Le acuciaban, sin dolerle, las palabras del sacerdote. Fuera cual fuera la certidumbre prometida, sentíala ya germinar. La recibiría como nieve la ladera del monte, sin apercibimiento, una benignidad. Como brisa la fronda, con un susurro.

Entráronse en el aposento. Era una ancha habitación, con amplia ventana a oriente. Sobre la mesa maduraban los libros y, en pequeñas cajas, veíanse muestras de semilla para la labranza.

Presidía una imagen de la Virgen. En las paredes había dos grandes retratos, los padres de don Ramón, de porte señorial a la antigua. En un ángulo, en el lugar más apartado y accesorio, velase un camastro, cubierto por una colcha gris, apropiado para sentarse en él a conversar en cualquier momento; frente a la ventana una exigua mesita que a la hora de comer era trasladada al centro, bajo la luz. Todo denotaba un gusto moderno, exigente, de hombre del siglo, extraordinario allí, en aquel lugar; y al propio tiempo, una sumisión a la tradición, una innata modestia y sencillez.
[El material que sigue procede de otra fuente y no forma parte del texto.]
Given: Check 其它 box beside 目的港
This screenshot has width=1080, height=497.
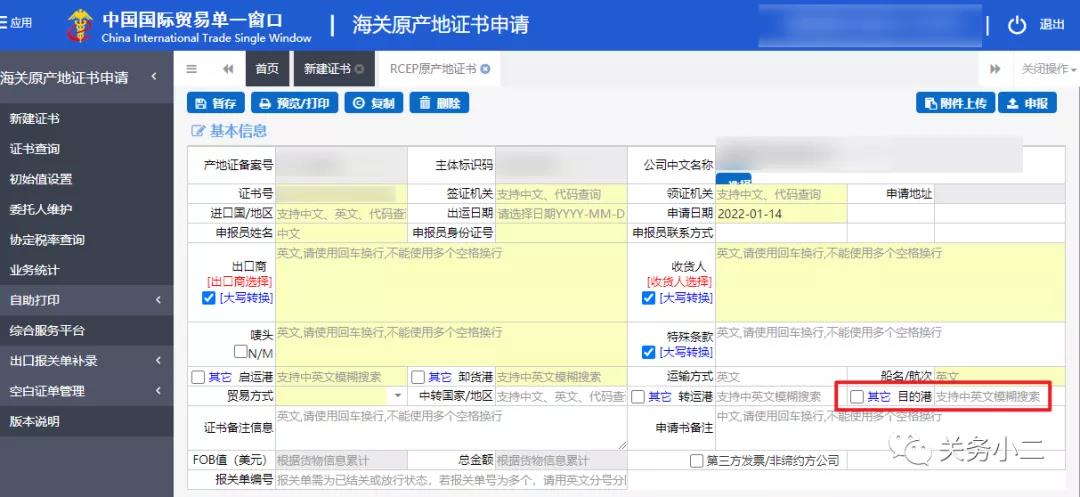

Dominaban los libros, que poblaban por entero estantes y repisas, encaramados por doquier. La luz era amorosa, no se perdía a la deriva en el ámbito, antes bien se recogía en los rincones elegidos, propia de los que la necesitan, dócil y favorable, en distintos y distantes lugares durante largas horas. En uno de los ángulos había un grande y solemnial reloj de largo y sentencioso péndulo, esa gran compañía para los que piensan y estudian: la noción de que el tiempo se sucede y renueva inexorable, y también, tibia compañía vital, la certidumbre de matar el silencio absoluto, que es, a su vez, la muerte. Su ritmo, pausado y hondo, era el pulso profundo de aquella hora, un signo escalofriante de la eternidad y de la fugacidad. En las alturas circulaban los mundos rodando hacia su destino.